── Page text ──
Defendant appeals from a judgment of conviction entered on a jury verdict finding him guilty of two counts of second degree murder. His appeal from the order denying his motion for a new trial is dismissed. (Pen.Code, s 1237.)
Defendant had known Alys Tuttle since about 1958. She was separated from her husband and was living with Max Navarro. Alys sometimes lived at defendant's cottage for periods of a few days on occasions when she had quarreled with Navarro. Defendant and Alys were both heavy drinkers and spent much of their time together consuming alcohol. They also had sexual relations. Defendant apparently had accepted the fact that Alys chose to live with Navarro, although defendant at one time sought to have Alys marry him after she obtained a divorce from her husband.
At about 6:30 a. m. on the morning of February 7, 1963, defendant arrived at Navarro's cottage with a bottle of whiskey, which defendant and Alys consumed during the morning. Navarro had already left for work when defendant arrived. Ernest Mitchell, a fellow employee of Navarro's, arrived at the cottage about 10:00 a. m., apparently to drive Alys to the laundromat as a favor to Navarro. At approximately 11:30 a. m. a single shot fired from defendant's Mauser rifle passed through Alys and Mitchell killing both of them. Defendant returned to his cottage and attempted to take his life with the rifle.
Defendant testified that the shooting was accidental. He had purchased the rifle on February 2, 1963, for deer hunting, and after leaving the store loaded the rifle to see if he knew how to do so. He removed the shells, but had difficulty replacing them in their box and put them back in the rifle. He then wrapped the weapon in its original wrapping paper and put it in the trunk of his car. He thought he engaged the rifle's safety mechanism.
───
── Supplied information ──
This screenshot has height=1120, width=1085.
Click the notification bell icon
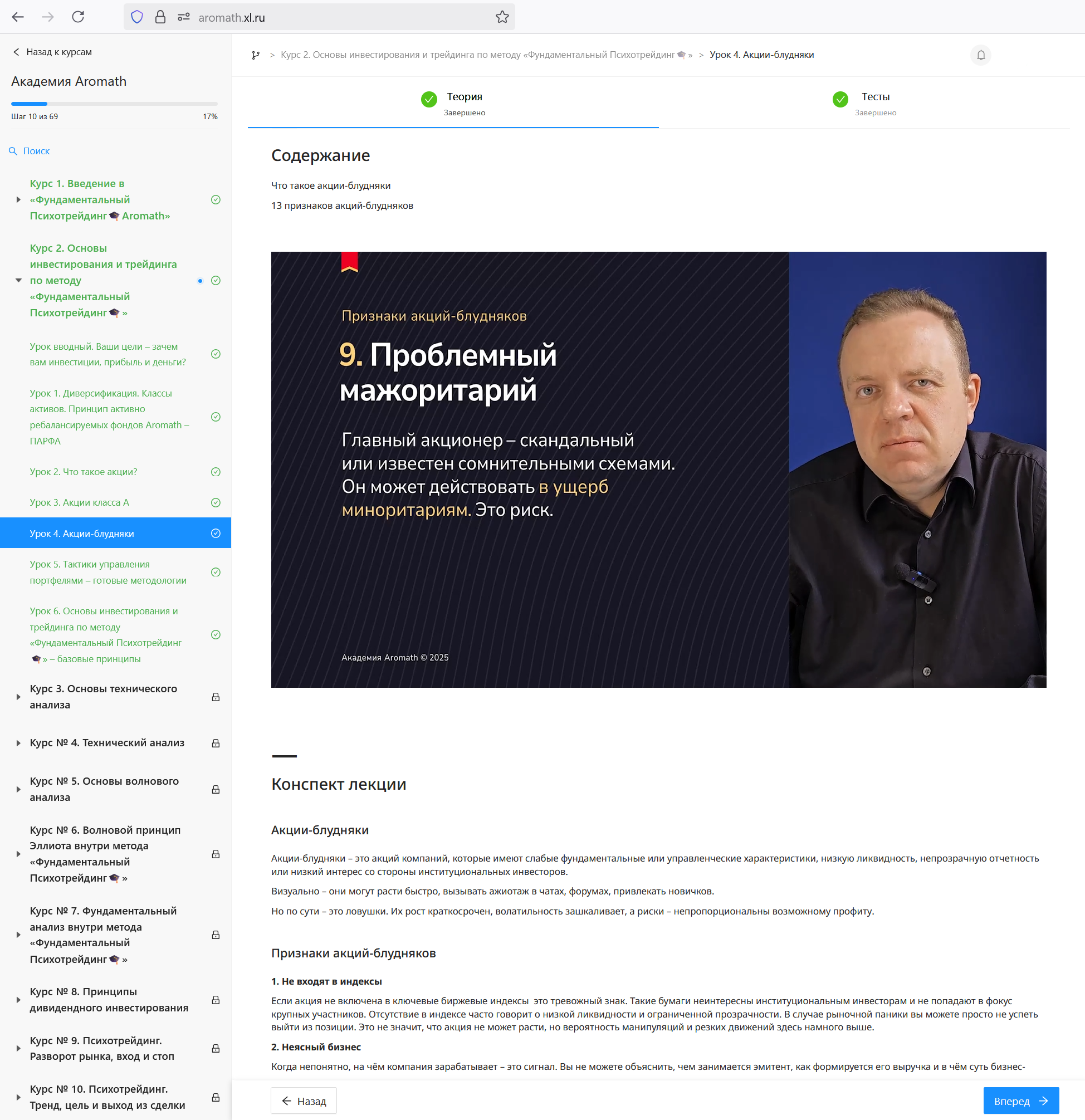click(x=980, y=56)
───
Task instructions: Set down the court opinion's text from "At about 6:30" to "with the rifle.", word for word.

Result below:
At about 6:30 a. m. on the morning of February 7, 1963, defendant arrived at Navarro's cottage with a bottle of whiskey, which defendant and Alys consumed during the morning. Navarro had already left for work when defendant arrived. Ernest Mitchell, a fellow employee of Navarro's, arrived at the cottage about 10:00 a. m., apparently to drive Alys to the laundromat as a favor to Navarro. At approximately 11:30 a. m. a single shot fired from defendant's Mauser rifle passed through Alys and Mitchell killing both of them. Defendant returned to his cottage and attempted to take his life with the rifle.